ところが、この世の春は短かった。韓国の朴槿恵政権(当時)は2016年2月、北レスの収入が核開発やミサイル開発に使われる可能性があるとして、自国民に利用自粛を勧告。物珍しさで北レスを訪れていた客が潮が引くようにいなくなり、閑古鳥が鳴く有様となってしまった。

追い打ちをかけたのは、国際社会の制裁だ。国連安全保障理事会で2017年9月に採択された制裁決議2375号は、北朝鮮企業との合弁事業を禁じる内容が含まれていた。それを受けて中国商務省は、国内の北朝鮮系の合弁企業などに対して2018年1月9日までの閉鎖を命じた。

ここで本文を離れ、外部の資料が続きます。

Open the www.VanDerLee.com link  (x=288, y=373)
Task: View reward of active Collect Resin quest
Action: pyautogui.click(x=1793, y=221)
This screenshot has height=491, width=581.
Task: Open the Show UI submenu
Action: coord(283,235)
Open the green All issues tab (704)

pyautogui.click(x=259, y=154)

「北レスの隣が北レス」と言われるほどの密集地帯で、中朝国境を流れる鴨緑江に面した一等地に2012年2月オープンし、世界最大規模を誇った平壌高麗館など、遼寧省丹東の北レスとて例外ではなかった。閉鎖期限まで持ちこたえられず、2017年11月に閉店に追い込まれてしまったのだ。

実際、中国のポータルサイト「百度」のストリートビューで確認すると、鴨緑江沿いや市内中心部に立ち並んでいた北レスの多くが姿を消し、平壌高麗館も建物が放置されたままとなっている。